[MATERIAL SHOWN — start]

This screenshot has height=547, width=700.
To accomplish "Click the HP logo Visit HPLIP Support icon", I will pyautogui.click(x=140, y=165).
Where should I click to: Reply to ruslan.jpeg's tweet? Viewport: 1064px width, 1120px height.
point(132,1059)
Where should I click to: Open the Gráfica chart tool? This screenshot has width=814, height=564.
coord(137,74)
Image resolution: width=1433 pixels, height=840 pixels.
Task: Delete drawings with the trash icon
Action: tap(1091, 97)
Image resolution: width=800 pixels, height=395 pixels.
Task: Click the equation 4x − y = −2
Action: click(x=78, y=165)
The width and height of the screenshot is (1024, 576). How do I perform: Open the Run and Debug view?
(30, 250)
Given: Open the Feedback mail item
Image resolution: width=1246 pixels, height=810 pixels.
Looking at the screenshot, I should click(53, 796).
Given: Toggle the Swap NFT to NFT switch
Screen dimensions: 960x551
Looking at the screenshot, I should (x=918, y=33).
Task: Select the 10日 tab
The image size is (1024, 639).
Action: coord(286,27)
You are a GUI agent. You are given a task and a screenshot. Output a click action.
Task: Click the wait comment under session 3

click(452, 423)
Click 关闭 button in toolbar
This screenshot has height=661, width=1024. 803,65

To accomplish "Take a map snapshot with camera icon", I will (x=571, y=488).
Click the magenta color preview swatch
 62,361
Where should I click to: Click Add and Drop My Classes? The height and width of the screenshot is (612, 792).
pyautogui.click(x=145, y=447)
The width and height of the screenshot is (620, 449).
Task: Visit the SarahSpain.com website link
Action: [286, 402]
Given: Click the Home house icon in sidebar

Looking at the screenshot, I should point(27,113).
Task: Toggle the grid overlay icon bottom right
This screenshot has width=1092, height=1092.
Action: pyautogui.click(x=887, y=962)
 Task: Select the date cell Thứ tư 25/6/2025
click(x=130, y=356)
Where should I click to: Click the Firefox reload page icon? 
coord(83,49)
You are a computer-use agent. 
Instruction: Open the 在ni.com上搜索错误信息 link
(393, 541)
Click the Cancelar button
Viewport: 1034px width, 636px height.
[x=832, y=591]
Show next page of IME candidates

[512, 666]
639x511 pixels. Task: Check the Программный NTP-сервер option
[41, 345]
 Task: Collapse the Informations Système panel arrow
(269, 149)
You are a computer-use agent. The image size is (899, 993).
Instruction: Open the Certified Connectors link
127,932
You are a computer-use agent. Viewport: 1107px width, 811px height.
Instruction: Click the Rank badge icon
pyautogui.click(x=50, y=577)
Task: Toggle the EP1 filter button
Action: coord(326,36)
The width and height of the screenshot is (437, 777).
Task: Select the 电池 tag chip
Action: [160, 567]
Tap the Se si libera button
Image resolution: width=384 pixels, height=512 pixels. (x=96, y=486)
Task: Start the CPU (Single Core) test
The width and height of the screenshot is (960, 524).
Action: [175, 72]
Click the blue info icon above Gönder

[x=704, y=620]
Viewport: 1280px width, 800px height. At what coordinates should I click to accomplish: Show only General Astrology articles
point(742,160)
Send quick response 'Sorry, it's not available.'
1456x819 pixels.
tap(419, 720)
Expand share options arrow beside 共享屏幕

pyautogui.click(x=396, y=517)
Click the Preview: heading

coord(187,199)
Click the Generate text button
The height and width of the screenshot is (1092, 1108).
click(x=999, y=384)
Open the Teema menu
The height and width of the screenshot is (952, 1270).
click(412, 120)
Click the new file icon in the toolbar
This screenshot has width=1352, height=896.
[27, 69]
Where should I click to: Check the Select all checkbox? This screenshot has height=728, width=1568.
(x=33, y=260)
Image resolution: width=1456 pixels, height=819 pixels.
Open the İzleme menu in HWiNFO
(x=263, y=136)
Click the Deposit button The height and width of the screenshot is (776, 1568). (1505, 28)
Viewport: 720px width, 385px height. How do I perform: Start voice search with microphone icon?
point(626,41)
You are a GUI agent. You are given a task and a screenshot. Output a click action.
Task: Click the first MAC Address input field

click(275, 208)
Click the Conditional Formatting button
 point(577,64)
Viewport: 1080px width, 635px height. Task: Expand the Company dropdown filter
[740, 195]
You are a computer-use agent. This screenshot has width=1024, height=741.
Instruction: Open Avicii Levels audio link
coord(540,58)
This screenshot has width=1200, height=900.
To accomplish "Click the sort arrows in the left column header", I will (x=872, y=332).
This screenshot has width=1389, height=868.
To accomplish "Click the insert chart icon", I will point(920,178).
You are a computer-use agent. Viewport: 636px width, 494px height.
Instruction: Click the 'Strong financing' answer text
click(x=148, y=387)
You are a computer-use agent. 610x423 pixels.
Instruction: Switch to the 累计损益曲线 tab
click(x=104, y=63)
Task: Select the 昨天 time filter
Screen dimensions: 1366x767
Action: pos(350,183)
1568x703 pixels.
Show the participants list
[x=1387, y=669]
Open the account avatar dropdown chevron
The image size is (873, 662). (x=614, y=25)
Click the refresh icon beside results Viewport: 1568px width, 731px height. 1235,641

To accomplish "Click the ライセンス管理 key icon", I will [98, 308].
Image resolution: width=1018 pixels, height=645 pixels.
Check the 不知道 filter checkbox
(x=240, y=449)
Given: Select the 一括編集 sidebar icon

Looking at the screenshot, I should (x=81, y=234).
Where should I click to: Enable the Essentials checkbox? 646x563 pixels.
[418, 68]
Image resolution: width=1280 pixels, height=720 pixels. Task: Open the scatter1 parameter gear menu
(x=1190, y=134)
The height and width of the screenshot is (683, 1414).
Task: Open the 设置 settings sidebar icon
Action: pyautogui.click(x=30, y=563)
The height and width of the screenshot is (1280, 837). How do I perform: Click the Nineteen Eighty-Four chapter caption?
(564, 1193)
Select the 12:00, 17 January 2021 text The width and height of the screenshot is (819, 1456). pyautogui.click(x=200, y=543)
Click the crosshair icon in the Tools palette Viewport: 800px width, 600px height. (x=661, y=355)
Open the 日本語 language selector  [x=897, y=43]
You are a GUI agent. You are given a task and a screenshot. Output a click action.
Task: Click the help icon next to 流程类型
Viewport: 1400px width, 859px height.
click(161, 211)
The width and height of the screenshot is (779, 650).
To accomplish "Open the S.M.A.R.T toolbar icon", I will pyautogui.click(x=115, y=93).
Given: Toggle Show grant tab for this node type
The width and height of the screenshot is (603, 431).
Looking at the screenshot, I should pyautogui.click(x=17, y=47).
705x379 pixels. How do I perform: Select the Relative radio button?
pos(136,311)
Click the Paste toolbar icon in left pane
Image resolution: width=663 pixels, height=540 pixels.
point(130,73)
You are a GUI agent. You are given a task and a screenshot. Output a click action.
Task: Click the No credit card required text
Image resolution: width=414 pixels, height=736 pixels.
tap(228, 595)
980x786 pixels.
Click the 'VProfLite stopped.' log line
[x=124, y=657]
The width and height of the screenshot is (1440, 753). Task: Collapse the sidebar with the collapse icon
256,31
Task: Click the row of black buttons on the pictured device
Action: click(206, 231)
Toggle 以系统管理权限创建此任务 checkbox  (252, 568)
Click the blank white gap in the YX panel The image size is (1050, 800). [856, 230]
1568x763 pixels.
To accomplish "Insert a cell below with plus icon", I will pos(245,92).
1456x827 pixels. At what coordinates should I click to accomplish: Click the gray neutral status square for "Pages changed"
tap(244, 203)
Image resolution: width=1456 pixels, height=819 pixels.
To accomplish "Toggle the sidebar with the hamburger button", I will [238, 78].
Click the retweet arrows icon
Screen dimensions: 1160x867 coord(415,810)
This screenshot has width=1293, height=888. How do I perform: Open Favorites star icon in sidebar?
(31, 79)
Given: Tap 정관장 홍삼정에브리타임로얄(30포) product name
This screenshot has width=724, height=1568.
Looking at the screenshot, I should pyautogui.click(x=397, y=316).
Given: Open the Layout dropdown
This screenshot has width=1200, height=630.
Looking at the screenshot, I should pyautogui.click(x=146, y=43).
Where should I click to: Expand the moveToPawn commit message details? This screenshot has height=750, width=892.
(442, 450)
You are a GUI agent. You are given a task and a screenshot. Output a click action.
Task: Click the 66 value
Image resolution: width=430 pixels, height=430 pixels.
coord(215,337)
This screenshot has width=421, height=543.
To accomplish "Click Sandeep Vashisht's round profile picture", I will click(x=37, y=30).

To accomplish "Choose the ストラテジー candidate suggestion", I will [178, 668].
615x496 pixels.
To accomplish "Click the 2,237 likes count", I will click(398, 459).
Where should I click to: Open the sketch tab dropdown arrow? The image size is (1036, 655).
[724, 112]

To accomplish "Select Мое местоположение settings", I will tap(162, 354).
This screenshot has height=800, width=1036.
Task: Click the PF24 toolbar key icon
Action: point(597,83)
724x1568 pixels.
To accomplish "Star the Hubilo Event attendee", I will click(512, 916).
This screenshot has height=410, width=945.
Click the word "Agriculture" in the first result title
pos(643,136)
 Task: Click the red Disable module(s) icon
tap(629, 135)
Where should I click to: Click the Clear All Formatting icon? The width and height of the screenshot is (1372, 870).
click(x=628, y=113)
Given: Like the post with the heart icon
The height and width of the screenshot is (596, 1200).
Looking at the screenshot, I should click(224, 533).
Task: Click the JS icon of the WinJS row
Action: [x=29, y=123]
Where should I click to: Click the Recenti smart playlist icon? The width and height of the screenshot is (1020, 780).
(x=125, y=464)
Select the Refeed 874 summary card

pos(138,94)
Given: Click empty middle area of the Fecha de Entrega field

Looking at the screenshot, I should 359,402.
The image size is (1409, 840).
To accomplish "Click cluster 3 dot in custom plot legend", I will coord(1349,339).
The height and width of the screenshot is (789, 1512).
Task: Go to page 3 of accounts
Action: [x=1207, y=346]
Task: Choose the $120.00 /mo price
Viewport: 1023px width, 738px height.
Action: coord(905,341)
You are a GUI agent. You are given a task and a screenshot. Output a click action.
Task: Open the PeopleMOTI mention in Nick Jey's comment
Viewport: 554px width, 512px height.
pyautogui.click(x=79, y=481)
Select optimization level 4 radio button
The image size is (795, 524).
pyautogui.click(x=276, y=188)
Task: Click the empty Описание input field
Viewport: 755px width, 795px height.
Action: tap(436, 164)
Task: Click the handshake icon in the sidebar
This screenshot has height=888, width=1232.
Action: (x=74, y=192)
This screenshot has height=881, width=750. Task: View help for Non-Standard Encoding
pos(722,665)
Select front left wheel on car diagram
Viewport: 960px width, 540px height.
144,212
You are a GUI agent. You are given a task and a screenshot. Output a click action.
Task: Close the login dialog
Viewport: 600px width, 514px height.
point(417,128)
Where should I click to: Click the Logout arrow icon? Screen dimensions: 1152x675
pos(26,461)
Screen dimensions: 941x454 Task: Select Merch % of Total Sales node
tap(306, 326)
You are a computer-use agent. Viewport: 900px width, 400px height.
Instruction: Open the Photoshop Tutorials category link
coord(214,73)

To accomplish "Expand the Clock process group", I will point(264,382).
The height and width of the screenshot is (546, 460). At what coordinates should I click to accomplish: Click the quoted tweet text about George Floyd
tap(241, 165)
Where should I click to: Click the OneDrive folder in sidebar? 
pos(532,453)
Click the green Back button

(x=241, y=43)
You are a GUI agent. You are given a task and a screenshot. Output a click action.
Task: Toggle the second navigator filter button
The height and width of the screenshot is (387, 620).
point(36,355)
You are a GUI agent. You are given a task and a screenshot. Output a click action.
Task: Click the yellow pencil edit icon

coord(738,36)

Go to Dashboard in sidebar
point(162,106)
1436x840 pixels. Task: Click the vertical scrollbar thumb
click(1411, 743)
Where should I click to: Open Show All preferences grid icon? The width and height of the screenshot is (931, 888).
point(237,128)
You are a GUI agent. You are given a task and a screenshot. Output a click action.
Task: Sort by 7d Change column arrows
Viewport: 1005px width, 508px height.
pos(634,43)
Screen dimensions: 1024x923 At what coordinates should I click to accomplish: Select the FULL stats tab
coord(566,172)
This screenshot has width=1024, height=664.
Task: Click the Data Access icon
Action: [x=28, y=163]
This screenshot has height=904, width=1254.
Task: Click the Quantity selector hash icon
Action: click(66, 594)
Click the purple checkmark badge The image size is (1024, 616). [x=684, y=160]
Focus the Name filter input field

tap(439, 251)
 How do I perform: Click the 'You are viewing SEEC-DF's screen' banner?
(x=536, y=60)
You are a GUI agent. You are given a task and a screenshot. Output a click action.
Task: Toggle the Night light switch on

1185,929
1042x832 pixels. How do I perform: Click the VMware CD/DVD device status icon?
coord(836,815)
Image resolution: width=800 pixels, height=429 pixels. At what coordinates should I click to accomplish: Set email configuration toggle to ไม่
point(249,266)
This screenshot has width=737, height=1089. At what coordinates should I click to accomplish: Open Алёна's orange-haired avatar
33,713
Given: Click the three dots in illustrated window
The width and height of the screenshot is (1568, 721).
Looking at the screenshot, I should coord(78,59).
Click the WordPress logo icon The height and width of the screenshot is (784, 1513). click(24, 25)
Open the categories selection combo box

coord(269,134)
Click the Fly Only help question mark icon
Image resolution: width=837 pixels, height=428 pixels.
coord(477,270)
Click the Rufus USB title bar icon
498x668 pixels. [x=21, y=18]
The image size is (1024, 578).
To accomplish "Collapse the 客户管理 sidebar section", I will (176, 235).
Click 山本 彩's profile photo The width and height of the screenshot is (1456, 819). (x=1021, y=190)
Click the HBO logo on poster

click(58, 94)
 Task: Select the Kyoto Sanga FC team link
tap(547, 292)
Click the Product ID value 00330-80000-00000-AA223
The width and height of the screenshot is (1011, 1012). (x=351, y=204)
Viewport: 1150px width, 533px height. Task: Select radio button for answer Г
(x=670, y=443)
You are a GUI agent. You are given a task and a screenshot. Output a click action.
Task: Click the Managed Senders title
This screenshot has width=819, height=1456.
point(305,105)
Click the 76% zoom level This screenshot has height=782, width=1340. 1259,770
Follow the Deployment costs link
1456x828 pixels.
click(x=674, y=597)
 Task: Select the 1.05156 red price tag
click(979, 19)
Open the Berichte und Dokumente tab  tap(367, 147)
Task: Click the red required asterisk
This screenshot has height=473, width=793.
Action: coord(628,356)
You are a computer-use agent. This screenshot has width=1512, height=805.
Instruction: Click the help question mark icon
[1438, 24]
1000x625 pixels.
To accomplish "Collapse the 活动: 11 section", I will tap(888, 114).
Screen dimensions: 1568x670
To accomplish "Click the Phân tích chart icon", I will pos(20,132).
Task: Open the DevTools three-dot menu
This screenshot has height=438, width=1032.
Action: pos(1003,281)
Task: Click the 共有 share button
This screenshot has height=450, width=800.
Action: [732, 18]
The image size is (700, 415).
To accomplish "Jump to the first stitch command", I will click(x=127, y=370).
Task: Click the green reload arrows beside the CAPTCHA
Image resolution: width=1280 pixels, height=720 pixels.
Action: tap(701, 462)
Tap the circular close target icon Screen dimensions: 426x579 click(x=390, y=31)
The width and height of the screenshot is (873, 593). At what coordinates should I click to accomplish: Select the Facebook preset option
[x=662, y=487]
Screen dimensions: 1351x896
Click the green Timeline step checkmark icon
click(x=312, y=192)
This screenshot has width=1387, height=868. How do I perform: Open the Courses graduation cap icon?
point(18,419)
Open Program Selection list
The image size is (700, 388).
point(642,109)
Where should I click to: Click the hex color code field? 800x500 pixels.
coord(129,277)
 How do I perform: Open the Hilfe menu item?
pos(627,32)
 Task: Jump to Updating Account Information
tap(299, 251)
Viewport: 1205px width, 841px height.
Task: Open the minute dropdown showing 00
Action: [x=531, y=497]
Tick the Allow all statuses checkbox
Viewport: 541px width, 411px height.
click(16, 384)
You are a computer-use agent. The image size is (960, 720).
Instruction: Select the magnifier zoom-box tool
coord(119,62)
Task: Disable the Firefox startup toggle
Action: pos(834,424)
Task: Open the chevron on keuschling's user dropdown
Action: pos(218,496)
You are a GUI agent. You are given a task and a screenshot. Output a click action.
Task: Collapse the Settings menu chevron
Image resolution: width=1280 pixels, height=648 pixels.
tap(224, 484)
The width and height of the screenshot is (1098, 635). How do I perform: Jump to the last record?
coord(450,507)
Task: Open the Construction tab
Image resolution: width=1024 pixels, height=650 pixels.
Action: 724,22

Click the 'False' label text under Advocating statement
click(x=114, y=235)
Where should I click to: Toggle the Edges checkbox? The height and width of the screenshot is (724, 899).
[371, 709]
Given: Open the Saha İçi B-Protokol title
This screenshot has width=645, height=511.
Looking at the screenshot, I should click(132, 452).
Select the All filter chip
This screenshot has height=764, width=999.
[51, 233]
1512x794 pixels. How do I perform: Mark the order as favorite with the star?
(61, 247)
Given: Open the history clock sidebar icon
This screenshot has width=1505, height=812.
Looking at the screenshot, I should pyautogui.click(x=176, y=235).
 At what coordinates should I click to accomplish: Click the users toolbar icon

[MATERIAL SHOWN — finish]

ACTIVITY
Check each line of the records for the word "section" and extract those that contain it.

FINISHED TASK
To accomplish "Collapse the 客户管理 sidebar section", I will (176, 235).
To accomplish "Collapse the 活动: 11 section", I will tap(888, 114).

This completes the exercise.